Selected extract:

--

'Let's go, Brandon,' because now we are all 8-year-olds

It’s barely dawn and I am walking the dog. We are about halfway to the park when we come upon two other dog walkers having what appears to be an animated conversation.

We don’t know them. Or their dogs.

As we get close I hear the guy, who is walking what looks like a collie mix, loudly tell a woman with a short-haired-something or other (I stink at guessing breeds), “Let’s go, Brandon!” then hustling away.

The woman stares at the man as he storms off and, looking puzzled, says to me, “I don’t know what that means. Brandon?”

So, first thing in the morning I am called upon to explain this recent cultural phenomenon to one of the few American grown-ups who has managed to remain a fully functioning adult, while most of the rest of us have been transformed by social media into crude, smart-alecky 8-year-olds.

There's that Southwest Airlines pilot

This particular sign was a the Boston College-Syracuse football game Oct. 30. A fan's juvenile jab at President Joe Biden.
This particular sign was a the Boston College-Syracuse football game Oct. 30. A fan's juvenile jab at President Joe Biden.

--

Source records

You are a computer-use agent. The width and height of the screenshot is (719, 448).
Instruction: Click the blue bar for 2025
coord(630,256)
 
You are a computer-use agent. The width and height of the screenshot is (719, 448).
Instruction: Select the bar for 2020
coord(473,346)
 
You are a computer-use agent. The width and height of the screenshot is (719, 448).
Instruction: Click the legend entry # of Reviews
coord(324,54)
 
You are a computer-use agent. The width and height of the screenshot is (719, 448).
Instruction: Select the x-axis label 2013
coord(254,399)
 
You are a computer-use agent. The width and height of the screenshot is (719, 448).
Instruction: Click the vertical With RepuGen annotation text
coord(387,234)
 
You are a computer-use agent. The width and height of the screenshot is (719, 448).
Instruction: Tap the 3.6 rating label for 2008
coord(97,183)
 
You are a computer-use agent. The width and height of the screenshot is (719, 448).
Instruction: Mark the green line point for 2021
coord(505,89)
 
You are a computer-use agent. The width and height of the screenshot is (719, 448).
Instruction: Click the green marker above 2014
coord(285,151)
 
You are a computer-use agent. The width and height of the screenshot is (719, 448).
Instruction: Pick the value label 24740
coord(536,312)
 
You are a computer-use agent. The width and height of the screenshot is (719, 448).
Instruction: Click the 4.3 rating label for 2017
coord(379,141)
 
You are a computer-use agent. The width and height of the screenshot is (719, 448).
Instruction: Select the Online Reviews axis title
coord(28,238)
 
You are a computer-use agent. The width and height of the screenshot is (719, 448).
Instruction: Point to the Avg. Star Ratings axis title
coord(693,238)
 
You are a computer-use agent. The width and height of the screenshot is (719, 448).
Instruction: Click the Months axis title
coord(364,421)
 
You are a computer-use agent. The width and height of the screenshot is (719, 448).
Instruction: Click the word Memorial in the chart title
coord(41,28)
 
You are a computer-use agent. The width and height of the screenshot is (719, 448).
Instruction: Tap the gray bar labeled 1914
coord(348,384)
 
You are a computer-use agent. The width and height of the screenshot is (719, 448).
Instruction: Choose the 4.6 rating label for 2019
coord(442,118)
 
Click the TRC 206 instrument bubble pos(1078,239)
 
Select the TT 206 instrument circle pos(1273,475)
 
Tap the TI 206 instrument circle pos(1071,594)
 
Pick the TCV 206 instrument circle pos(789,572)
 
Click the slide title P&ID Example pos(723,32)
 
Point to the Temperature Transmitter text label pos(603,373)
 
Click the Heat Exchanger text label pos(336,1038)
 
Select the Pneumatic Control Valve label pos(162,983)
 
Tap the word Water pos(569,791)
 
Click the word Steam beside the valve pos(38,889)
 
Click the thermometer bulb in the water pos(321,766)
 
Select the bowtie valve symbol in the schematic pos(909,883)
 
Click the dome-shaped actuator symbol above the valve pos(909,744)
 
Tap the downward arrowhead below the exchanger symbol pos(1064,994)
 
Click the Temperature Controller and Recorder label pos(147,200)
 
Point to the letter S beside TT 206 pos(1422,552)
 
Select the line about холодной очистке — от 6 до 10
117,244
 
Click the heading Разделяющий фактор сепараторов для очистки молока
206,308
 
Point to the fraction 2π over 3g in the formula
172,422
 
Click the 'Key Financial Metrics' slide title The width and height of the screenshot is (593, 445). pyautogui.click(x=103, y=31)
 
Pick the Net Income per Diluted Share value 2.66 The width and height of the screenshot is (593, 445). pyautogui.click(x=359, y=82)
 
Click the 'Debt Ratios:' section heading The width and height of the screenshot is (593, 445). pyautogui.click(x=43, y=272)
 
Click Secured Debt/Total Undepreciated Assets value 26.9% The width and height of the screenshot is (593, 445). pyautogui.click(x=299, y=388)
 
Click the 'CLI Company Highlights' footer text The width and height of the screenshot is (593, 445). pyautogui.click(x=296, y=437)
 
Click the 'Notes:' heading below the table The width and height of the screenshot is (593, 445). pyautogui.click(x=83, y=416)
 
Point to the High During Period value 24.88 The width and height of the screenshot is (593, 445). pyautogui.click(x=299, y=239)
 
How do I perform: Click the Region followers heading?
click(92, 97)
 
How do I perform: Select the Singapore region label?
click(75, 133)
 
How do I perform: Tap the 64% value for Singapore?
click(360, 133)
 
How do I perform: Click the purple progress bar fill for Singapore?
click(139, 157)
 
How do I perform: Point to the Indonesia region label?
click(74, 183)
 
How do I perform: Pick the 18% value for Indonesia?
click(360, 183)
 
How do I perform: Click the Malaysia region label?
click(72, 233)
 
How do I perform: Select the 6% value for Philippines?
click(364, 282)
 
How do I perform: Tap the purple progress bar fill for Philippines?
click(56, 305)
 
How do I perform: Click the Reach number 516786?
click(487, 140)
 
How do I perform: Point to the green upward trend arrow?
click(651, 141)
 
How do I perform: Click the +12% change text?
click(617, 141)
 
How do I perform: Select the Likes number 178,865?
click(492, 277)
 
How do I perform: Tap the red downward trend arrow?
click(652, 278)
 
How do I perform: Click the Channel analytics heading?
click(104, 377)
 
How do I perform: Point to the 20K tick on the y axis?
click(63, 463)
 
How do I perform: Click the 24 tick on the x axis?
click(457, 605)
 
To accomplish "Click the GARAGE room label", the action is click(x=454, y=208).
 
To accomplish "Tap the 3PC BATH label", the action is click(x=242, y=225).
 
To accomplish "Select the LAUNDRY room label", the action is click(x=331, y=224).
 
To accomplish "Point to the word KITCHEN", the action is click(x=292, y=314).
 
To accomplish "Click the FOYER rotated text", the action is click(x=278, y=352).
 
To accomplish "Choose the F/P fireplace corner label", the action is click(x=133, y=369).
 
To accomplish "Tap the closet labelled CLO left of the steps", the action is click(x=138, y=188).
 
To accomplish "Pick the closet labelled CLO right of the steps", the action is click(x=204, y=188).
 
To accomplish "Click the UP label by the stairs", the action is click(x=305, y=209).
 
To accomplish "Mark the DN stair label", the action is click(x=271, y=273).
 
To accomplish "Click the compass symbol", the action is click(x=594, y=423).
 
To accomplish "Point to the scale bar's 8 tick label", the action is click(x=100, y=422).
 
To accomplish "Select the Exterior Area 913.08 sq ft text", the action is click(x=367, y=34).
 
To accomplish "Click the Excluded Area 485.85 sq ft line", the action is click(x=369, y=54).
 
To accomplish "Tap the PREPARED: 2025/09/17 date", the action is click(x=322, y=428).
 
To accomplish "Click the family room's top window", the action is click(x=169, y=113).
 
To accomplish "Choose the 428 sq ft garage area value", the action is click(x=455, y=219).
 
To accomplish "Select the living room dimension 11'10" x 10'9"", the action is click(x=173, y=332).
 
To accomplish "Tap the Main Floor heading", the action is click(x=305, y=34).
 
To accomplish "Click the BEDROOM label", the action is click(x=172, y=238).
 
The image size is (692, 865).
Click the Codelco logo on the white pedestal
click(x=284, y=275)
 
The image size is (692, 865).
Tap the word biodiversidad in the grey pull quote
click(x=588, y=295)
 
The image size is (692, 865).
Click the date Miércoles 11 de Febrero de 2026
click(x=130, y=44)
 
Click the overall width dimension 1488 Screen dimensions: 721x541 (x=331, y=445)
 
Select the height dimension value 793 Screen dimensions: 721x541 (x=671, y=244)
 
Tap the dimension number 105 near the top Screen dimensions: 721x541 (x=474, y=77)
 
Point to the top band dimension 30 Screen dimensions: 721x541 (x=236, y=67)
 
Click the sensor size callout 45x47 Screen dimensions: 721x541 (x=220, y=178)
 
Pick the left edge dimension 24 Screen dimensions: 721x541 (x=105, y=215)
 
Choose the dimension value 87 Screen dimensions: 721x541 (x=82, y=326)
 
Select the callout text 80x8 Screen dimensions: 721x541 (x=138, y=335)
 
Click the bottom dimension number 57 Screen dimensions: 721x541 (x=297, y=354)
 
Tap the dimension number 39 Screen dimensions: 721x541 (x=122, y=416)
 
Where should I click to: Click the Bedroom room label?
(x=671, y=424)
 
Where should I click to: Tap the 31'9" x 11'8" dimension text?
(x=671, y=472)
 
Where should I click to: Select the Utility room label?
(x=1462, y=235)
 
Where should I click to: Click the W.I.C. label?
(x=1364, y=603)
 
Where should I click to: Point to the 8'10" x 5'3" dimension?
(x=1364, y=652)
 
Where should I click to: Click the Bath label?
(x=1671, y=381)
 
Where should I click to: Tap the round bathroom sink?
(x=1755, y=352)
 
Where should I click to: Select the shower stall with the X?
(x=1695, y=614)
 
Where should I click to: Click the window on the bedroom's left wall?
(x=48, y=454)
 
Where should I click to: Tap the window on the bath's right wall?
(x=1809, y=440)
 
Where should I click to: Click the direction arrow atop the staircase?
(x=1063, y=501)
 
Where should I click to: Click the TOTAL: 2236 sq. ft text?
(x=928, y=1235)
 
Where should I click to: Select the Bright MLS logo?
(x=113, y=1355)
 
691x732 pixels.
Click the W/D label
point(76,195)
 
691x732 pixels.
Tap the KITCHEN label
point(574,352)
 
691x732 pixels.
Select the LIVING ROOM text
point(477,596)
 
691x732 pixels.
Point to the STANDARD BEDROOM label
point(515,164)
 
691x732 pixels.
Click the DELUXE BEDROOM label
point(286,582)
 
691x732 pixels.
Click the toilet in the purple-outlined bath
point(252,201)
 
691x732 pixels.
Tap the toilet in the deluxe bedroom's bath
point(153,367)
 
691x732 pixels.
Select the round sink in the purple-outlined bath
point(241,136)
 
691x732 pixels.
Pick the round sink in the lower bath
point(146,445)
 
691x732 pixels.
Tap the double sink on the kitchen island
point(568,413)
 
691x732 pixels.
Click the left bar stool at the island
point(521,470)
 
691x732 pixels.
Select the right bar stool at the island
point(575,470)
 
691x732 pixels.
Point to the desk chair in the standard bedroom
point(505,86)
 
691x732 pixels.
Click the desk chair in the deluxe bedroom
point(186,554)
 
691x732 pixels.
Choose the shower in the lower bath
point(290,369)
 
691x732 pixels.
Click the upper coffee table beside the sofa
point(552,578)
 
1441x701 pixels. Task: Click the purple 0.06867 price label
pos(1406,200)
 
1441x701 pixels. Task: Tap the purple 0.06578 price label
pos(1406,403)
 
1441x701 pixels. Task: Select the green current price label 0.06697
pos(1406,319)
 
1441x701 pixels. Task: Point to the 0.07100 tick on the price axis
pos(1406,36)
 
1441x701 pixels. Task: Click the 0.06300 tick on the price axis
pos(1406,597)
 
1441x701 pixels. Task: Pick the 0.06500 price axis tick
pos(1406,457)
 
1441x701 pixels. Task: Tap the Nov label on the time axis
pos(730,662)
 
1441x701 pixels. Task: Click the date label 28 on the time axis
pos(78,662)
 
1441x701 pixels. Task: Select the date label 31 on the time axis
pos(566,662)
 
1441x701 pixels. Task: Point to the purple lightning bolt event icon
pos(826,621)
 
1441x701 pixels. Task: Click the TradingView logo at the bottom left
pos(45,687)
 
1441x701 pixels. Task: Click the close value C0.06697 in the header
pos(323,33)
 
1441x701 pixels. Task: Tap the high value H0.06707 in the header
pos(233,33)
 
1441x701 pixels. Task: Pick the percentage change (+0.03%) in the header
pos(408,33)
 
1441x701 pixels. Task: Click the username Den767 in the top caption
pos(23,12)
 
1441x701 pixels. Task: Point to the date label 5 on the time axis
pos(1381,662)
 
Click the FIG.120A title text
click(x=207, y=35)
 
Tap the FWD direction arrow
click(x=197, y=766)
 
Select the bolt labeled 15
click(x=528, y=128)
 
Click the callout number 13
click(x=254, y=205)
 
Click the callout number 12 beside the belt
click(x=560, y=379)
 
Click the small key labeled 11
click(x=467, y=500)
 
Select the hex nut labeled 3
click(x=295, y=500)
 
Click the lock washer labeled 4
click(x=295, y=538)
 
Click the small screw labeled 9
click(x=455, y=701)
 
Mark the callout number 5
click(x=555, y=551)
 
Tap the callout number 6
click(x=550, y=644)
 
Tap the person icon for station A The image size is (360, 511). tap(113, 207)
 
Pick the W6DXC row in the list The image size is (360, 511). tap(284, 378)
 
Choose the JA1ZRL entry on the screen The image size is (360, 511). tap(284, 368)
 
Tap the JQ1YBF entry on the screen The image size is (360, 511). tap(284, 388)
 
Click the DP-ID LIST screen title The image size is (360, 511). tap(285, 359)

--

What is asked:
1. In the piece on "Let's go, Brandon":
(a) How early in the day is the dog walk?
(b) What does the man's dog look like?
(c) At which football game was the sign?
2. Can you repeat, word for word, the part of the "Let's go, Brandon" piece starting at "It’s barely dawn" and ending at "Or their dogs."?

Answers per task:
1.
(a) It is barely dawn.
(b) A collie mix.
(c) The Boston College-Syracuse football game on Oct. 30.

2.
It’s barely dawn and I am walking the dog. We are about halfway to the park when we come upon two other dog walkers having what appears to be an animated conversation.

We don’t know them. Or their dogs.